Cumhurbaşkanı Erdoğan´ın da belirttiği gibi teröre destek veren ülkeler topluluğu iç işlerimize kadar karışma cesaretini gösterme yolundaki ilk adımı bu değil zaten. Küresel güçler böyle emir veriyor, bunu takdir ediyor, tutma ülkelerde kararlar veriyor. En iyi müttefikimiz konumunda olan ABD bile bize 1999 da Apo itini verirken Fetullah teröristini ülkesine alıyordu. Bu sefer besleme sırası ona gelmişti. Bu sebeple devlet olarak pekte dostumuzun olmadığı bu coğrafyada yalnız başına ilerleyen bir devlet adamı var. Gelin bu devlet adamına hep beraber sahip çıkalım.
İçerde tüm terör örgütleri ile uğraşırken dışarda da küresel güçlerle uğraşıyoruz.
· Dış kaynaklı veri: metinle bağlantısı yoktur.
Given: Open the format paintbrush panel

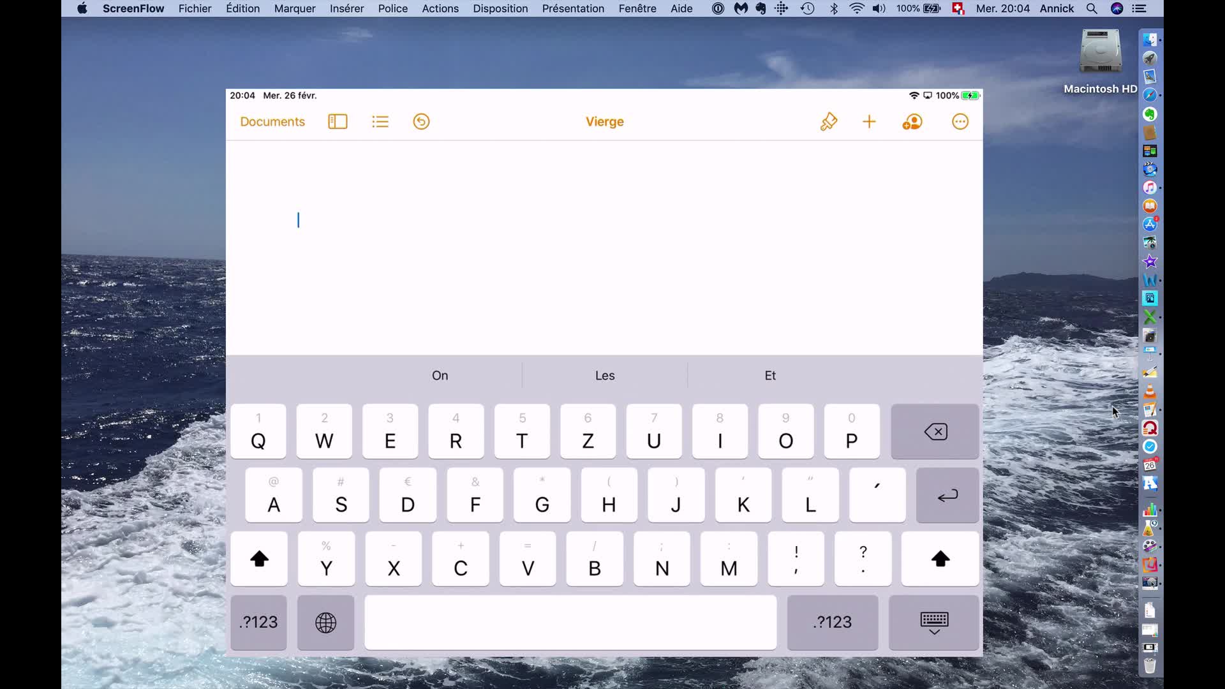Looking at the screenshot, I should tap(828, 122).
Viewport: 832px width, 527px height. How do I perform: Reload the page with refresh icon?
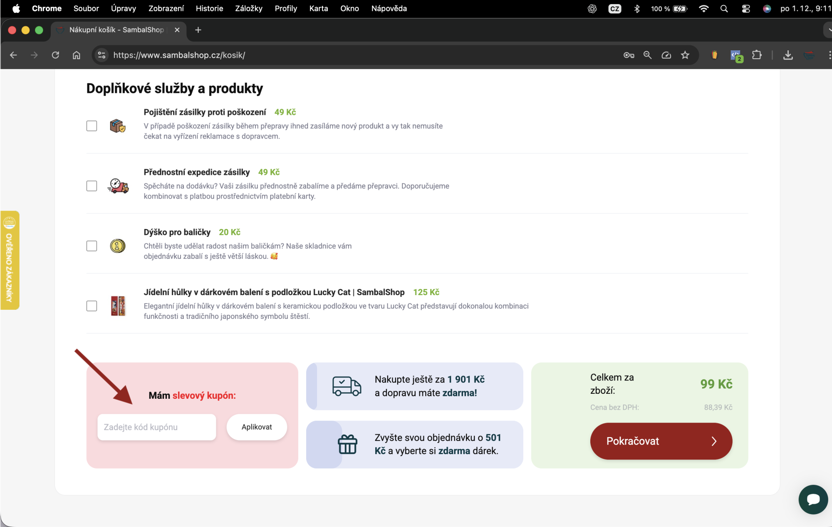click(x=55, y=55)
Bunu unutmadan çalışmak gerekir hem de çok çalışmak. İçerdeki birliğimizi bozmak isteyen hainlere fırsat vermeden çalışmak.
Hem de başka çaremiz yok ki.
Bu coğrafya içerisinde güçlü bir Türkiye´yi kimse istemiyor?
Neden sorusunu kendi kendimize sormamız gerekmez mi? Bu kadar olumsuzluklara rağmen benim ülkemde OHAL var diye AP AB için yapılacak görüşmeleri dondurma kararı almış.
Hiçte önemli değil.
Onları oyun kurgulamak istediği ülke değil artık Türkiye Cumhuriyeti.
AB ye üye olsak ne çıkar olmasak ne çıkar. Bunun bilinci ile hareket etmemiz gerekiyor.
Birde yerele bakalım; Yerelde siz ne yaparsanız yapın vatandaşın gözüne giremezsiniz. İşinizin birde medya ayağının olması gerekir. Eğer ki bu biriminiz yoksa ya da iyi çalışmıyorsa ağzınızla kuş tutsanız nafile. Yerel yönetimlerde bu böyledir. Bu işin bir medya ayağının olması gerekir ama madem böyle bir girişimizin var sizinle yola çıkacak, yol arkadaşlığı yapacak insanı da iyi seçmeniz gerekir.
Yoksa mı?
Haliniz perişan olur.
Kazı, koz anlarsanız kozalaktan topaç çevirirsiniz. İş işten geçmeden bunları bir düzeltin derim. Bu arada yerelde tüm haberleri ben yaparım mantığı ile ortada dolaşan sahtekârlara da aldanmayın. Onların yolu da zaten yol değil. Onlar iyi günün dostlarıdır. Haberle sizi tehdit ediyorlarsa yarında başkasını tehdit ediyorsa bir günde sizi tehdit eder.
Unutmayın.
Bu memlekette herkes birbirine lazım.
Atı da iti de iyi tanımak için birkaç deneme yapın. Zaten kendini pazarlamaya çalışacaktır. Çünkü adamın işi pazarlama. Pazarla, pazarla dur.